Los sermones del doctor Fordyce han formado parte durante mucho tiempo de las bibliotecas femeninas; más aún, se permite que los lean las niñas en las escuelas. Pero, si bien ha de concederse que contienen muchas observaciones sensatas, debo desecharlos de la de mi pupila si quiero fortalecer su entendimiento, dirigiéndola para que se forme sólidos principios sobre bases amplias, o aunque solo deseara cultivar su gusto.

Puede que el doctor Fordyce haya tenido en perspectiva un fin muy laudable, pero estos discursos están escritos con un estilo tan afectado que, aunque solo fuera por eso y no tuviera nada que objetar contra sus conceptos melifluos, no debo permitir a las niñas que los lean, a menos que intente echar fuera de su constitución cualquier destello natural, disolviendo toda cualidad humana en mansedumbre femenina y gracia artificial. Digo artificial porque la verdadera surge de cierta independencia mental.

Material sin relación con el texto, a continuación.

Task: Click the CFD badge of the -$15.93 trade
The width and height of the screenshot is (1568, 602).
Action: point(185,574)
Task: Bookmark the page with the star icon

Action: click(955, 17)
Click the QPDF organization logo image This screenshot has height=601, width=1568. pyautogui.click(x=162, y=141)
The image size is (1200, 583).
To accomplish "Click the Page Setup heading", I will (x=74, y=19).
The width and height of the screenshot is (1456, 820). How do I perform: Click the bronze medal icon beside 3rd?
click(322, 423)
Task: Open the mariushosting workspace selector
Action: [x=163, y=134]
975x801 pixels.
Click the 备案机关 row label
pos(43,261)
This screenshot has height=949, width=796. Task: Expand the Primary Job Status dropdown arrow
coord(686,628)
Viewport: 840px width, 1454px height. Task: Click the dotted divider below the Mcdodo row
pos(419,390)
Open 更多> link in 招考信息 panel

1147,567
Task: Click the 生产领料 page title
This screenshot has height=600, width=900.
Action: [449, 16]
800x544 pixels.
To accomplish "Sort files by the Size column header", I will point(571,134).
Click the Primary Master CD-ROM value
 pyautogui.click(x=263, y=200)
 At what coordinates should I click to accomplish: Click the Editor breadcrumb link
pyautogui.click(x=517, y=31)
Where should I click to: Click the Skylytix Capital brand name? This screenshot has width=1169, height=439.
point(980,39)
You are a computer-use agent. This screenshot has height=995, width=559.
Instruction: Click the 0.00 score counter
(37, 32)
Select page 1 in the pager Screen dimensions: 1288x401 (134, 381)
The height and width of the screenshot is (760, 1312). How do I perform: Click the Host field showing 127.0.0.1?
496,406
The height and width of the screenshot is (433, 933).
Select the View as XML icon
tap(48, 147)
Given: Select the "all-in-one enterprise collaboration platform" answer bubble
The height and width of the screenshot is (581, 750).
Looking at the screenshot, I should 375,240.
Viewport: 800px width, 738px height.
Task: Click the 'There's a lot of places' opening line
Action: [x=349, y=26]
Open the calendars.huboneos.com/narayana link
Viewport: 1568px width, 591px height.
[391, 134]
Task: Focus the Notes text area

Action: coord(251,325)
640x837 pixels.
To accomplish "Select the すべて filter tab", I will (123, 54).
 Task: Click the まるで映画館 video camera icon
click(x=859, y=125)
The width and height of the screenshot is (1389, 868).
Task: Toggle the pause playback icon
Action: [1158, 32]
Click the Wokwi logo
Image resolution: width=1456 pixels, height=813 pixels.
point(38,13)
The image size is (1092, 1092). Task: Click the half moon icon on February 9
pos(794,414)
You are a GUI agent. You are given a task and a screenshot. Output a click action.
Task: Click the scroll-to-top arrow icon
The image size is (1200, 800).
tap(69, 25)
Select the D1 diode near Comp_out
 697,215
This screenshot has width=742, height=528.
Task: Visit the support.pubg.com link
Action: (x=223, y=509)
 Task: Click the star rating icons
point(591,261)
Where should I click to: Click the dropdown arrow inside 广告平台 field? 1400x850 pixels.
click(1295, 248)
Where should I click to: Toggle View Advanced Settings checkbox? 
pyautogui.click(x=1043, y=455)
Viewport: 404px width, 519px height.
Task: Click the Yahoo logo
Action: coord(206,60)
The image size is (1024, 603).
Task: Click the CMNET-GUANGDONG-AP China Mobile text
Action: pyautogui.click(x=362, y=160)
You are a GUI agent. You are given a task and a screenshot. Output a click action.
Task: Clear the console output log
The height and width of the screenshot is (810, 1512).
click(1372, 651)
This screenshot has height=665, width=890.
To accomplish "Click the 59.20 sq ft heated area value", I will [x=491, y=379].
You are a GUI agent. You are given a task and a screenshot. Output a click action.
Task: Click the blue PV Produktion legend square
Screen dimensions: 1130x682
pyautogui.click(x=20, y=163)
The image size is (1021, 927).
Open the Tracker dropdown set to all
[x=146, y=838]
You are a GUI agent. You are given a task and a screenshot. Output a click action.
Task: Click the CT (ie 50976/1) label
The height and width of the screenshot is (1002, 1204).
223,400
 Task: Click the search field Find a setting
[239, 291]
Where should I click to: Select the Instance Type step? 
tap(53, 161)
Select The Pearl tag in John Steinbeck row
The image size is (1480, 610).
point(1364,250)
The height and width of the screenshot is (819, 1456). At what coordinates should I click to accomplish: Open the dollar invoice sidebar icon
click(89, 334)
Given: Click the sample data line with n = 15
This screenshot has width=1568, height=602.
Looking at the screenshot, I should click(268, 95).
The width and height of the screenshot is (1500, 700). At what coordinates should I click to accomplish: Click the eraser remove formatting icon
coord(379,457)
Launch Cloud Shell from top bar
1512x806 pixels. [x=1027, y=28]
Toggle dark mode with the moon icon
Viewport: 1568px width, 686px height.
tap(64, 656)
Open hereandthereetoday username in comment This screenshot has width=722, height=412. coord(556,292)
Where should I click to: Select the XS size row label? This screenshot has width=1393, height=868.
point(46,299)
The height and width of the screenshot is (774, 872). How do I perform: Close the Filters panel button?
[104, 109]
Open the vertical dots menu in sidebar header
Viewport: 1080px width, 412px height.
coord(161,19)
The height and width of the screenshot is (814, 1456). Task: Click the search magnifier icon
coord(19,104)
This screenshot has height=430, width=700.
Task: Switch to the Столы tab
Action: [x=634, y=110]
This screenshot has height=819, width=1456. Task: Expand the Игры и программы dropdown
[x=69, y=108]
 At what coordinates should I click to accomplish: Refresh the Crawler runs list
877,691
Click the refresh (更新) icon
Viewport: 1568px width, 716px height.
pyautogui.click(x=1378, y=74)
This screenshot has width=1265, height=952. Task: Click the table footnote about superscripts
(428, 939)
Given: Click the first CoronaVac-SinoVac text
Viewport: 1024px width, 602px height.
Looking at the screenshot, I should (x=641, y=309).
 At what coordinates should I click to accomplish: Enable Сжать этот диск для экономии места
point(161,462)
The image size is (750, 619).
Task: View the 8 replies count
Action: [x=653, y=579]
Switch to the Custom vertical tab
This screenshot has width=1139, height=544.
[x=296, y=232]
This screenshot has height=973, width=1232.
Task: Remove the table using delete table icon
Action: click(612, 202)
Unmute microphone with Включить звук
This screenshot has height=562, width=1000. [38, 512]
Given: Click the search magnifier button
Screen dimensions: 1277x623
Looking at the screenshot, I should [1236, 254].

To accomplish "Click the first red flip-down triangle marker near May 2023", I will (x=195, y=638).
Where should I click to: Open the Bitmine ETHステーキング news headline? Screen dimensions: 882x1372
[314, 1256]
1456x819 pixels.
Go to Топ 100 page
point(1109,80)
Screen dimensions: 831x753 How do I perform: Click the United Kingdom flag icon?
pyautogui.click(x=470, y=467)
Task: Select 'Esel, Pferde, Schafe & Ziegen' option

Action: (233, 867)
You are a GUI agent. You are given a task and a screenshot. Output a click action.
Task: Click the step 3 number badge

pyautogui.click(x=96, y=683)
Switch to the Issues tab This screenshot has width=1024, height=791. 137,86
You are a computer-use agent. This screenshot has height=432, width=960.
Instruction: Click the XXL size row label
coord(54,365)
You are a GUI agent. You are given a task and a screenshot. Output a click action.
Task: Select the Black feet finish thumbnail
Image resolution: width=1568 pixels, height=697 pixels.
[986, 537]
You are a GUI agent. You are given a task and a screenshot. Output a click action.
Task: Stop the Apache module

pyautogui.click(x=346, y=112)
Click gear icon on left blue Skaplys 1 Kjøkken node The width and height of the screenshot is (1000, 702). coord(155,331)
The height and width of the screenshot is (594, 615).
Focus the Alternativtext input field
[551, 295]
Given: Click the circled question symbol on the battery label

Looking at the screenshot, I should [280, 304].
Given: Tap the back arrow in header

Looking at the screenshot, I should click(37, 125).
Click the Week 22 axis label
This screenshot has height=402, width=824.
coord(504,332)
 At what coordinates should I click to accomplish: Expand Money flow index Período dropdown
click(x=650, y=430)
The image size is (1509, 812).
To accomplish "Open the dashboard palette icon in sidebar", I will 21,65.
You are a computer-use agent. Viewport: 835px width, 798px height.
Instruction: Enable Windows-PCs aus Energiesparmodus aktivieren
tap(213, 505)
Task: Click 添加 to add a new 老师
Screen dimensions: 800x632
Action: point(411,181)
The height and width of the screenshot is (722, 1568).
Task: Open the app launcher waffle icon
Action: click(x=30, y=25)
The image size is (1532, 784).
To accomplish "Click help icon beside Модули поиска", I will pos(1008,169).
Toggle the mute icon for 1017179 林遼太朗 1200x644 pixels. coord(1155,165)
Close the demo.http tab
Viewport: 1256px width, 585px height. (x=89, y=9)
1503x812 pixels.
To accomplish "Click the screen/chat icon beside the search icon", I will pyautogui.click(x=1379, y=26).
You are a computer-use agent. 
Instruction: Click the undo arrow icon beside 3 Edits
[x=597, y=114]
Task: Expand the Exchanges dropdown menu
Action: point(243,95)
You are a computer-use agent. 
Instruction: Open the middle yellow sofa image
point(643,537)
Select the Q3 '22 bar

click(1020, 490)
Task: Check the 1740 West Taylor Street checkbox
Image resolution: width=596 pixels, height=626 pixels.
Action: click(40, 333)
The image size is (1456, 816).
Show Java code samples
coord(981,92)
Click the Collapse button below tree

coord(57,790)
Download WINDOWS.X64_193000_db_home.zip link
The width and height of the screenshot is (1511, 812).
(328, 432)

Los niños, que no se cuidan de agradar y solo desean divertirse, a menudo son muy graciosos; y la nobleza que ha vivido la mayor parte del tiempo con inferiores y siempre ha dispuesto de dinero adquiere una naturalidad de porte que más bien debe denominarse gracia corporal, en lugar de esa gracia superior que es la verdadera expresión de la mente. Esta gracia mental, que pasa desapercibida ante los ojos vulgares, con frecuencia irradia de un semblante tosco y, al iluminar todas las facciones, muestra una mente sencilla e independiente. Entonces es cuando leemos la inmortalidad en los ojos y vemos el alma en cada gesto, aunque, a la postre, ni el rostro ni los miembros tengan mucha belleza que los recomienden o la conducta nada particular para atraer la atención universal. Sin embargo, la masa de la humanidad busca una belleza más tangible; además, ¿se admira la sencillez en general, cuando la gente no pone en consideración qué admira?, ¿y puede haber sencillez sin sinceridad? Pero termino con los comentarios que en cierta medida son inconexos, aunque los temas los hacen surgir de forma natural.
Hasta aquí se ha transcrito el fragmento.